— Exercise text —
++++++++++++++++++++
# Biochemical systems theory

Biochemical systems theory is a mathematical modelling framework for biochemical systems, based on ordinary differential equations (ODE), in which biochemical processes are represented using power-law expansions in the variables of the system.

This framework, which became known as Biochemical Systems Theory, has been developed since the 1960s by Michael Savageau and others for the systems analysis of biochemical processes.[1] According to Cornish-Bowden (2007) they "regarded this as a general theory of metabolic control, which includes both metabolic control analysis and flux-oriented theory as special cases".[2]

## Representation

The dynamics of a species is represented by a differential equation with the structure:

$\frac{dX_i}{dt}=\sum_j \mu_{ij} \cdot \gamma_j \prod_k X_k^{f_{jk}}\,$

where Xi represents one of the nd variables of the model (metabolite concentrations, protein concentrations or levels of gene expression). j represents the nf biochemical processes affecting the dynamics of the species. On the other hand, $\mu$ij (stoichiometric coefficient), $\gamma$j (rate constants) and fjk (kinetic orders) are two different kinds of parameters defining the dynamics of the system.

The principal difference of power-law models with respect to other ODE models used in biochemical systems is that the kinetic orders can be non-integer numbers. A kinetic order can have even negative value when inhibition is modelled. In this way, power-law models have a higher flexibility to reproduce the non-linearity of biochemical systems.

Models using power-law expansions have been used during the last 35 years to model and analyse several kinds of biochemical systems including metabolic networks, genetic networks and recently in cell signalling.

## References

1. ^ Biochemical Systems Theory, an introduction.
2. ^ Athel Cornish-Bowden, Metabolic control analysis FAQ, website 18 April 2007.
++++++++++++++++++++
— Tasks to perform —
1/ In the biochemical systems theory text, since when has the framework been developed, and by whom?
2/ Repeat the biochemical systems theory text word for word, everything from "Models using power-law" down to "in cell signalling.".

— Dataset —
++++++++++++++++++++
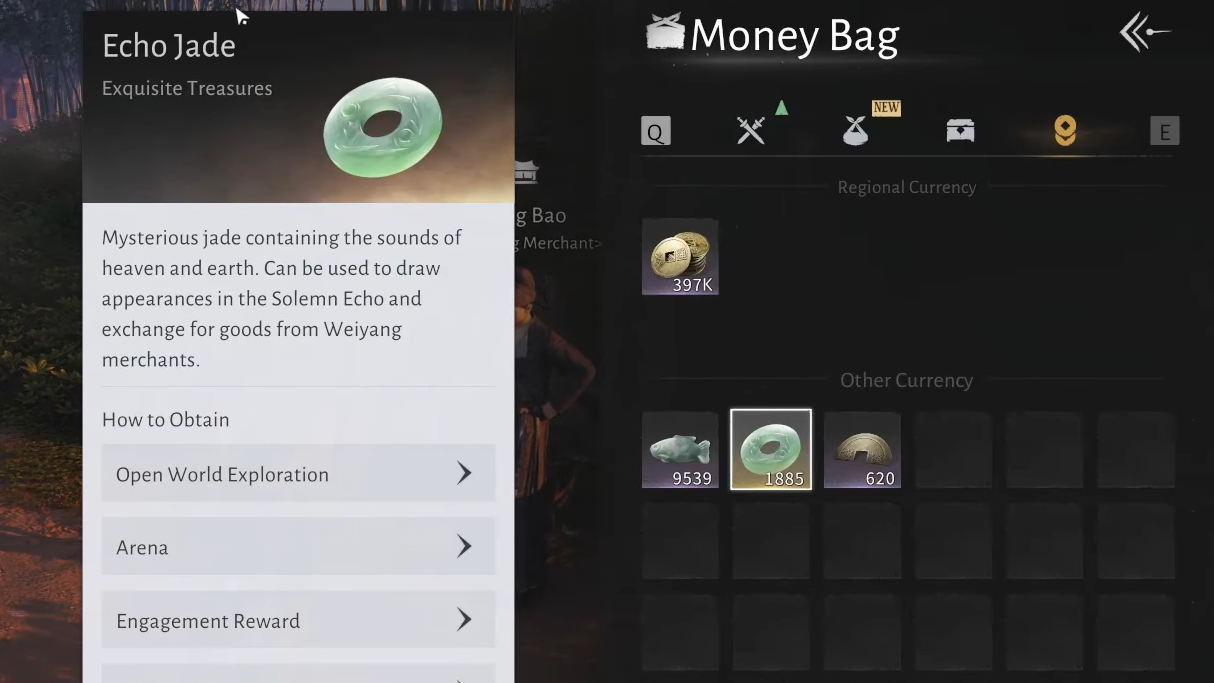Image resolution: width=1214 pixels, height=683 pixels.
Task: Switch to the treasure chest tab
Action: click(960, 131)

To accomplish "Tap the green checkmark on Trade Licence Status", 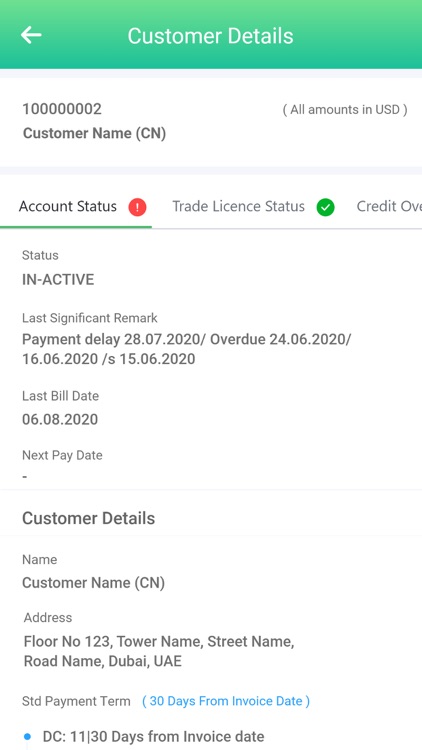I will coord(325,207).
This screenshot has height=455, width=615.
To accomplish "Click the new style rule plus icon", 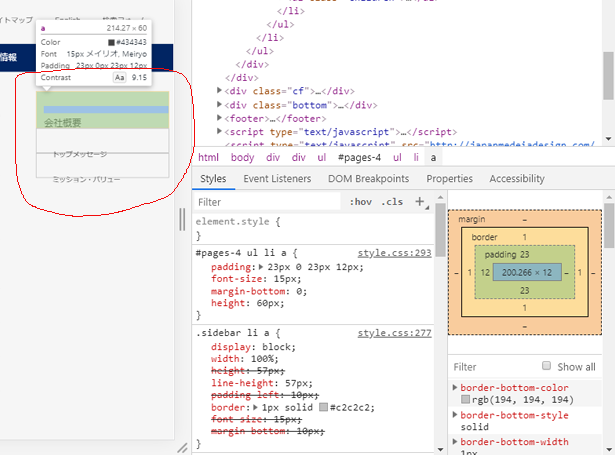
++++++++++++++++++++
— Responses by item number —
1/ Since the 1960s, by Michael Savageau and others.

2/
Models using power-law expansions have been used during the last 35 years to model and analyse several kinds of biochemical systems including metabolic networks, genetic networks and recently in cell signalling.